Agregó que “muchos” en El Salvador mantenían la tesis del complot considerando “el odio intenso, implacable y sin disimulos que había existido entre Estrada Cabrera y Araujo, que habían competido entre sí para proclamarse jefe ejecutivo de una Centroamérica unida”.
Araujo no ignoraba los peligros en su contra. Al contrario, recibió avisos de un plan para matarlo a inicios de enero, sumados a las tradicionales advertencias de amigos de no concurrir a conciertos en plazas públicas, según plasmó en el Libro Araujo Miguel A. García, conocido del exmandatario.
Sin embargo, tomaba los informes con ligereza y afirmaba estar dispuesto a recibir la muerte “donde sea”. “Si era verdad que no tenía enemigos personales, sí los tenía políticos, y éstos no despreciarían oportunidad para atentar contra su vida para posesionarse del poder sin tener ideal político que los justificara”, agregó García.
La causa del crimen nunca se esclareció y, para Lindo, es difícil saber exactamente quién y por qué lo ordenó.
Los tres perpetradores fueron fusilados el 17 de febrero en el Campo Marte por una tropa del Cuartel Gerardo Barrios tras un juicio sumario donde hubo 15 imputados como hechores intelectuales y materiales del magnicidio.
Entre los sentenciados a muerte también estaban los prófugos José Federico Castillo y José María Melgar, que días después murieron en un enfrentamiento con la Guardia Nacional cuando iban a ser capturados al pie del Volcán de Izalco, según el Gobierno.
La sentencia del Consejo de Guerra de Oficiales Generales se emitió con base a las confesiones de los implicados más la de un tal Salvador Flores, y por los testimonios de los testigos Catarino Rivera, Timotea Graciano y Eduardo Graciano.
Mulatillo y Melgar vivían en Sonsonate, Graciano y Castillo en Izalco, y Pérez y Flores en San Salvador.
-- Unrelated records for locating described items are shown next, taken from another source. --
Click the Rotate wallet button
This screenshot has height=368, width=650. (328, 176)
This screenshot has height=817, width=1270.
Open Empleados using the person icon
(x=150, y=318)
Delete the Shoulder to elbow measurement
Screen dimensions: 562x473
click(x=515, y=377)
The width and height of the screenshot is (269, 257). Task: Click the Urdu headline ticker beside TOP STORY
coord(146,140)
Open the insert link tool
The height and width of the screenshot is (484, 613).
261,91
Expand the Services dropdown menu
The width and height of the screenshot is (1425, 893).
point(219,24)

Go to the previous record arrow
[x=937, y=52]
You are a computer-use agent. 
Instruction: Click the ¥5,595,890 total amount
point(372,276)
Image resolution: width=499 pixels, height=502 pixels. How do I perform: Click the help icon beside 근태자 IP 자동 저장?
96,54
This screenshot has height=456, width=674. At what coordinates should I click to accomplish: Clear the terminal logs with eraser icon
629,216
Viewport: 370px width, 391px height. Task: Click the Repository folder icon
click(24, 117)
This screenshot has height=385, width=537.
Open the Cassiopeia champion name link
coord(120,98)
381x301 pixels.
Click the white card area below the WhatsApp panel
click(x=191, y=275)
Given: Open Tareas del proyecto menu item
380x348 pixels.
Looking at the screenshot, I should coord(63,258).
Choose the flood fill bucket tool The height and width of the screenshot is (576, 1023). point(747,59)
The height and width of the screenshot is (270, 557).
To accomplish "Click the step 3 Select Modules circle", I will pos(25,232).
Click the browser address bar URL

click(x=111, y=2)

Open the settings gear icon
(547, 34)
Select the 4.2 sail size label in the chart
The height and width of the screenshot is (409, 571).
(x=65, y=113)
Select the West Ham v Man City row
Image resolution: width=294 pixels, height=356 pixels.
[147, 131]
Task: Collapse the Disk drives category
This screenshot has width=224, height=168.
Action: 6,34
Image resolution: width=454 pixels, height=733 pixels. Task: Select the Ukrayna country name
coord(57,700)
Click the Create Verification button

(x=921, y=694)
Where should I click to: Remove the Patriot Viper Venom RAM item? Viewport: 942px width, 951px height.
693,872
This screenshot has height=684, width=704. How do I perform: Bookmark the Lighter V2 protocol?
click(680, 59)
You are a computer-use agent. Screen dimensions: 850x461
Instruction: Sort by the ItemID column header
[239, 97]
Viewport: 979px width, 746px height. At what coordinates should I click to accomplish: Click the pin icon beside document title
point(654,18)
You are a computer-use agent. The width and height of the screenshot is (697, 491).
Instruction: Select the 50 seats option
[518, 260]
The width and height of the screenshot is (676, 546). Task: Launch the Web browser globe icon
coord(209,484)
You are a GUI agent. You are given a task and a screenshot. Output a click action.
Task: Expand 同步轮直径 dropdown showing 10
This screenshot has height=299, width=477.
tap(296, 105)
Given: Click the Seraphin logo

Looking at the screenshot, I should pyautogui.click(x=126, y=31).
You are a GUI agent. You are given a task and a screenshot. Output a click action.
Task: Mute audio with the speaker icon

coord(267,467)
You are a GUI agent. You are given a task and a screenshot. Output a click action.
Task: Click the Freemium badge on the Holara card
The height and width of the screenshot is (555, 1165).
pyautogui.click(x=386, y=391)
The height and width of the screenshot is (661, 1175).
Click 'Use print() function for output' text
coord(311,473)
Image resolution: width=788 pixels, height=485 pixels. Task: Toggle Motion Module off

La ejecución del último se pospuso para obtener más información y Prudencio Alfaro no fue fusilado hasta 1915 porque huyó del país.
Araujo creó la primera ley laboral y de protección a las ciencias y artes, y pretendió crear un fondo de asistencia legal para propietarios indígenas.
Fue sepultado el 12 de febrero en el Panteón de sus Grandes Hombres del cementerio de San Salvador, un sector creado exclusivamente para él por la Asamblea Legislativa y ahora llamado Los Ilustres. En su memoria, una alameda capitalina lleva su nombre.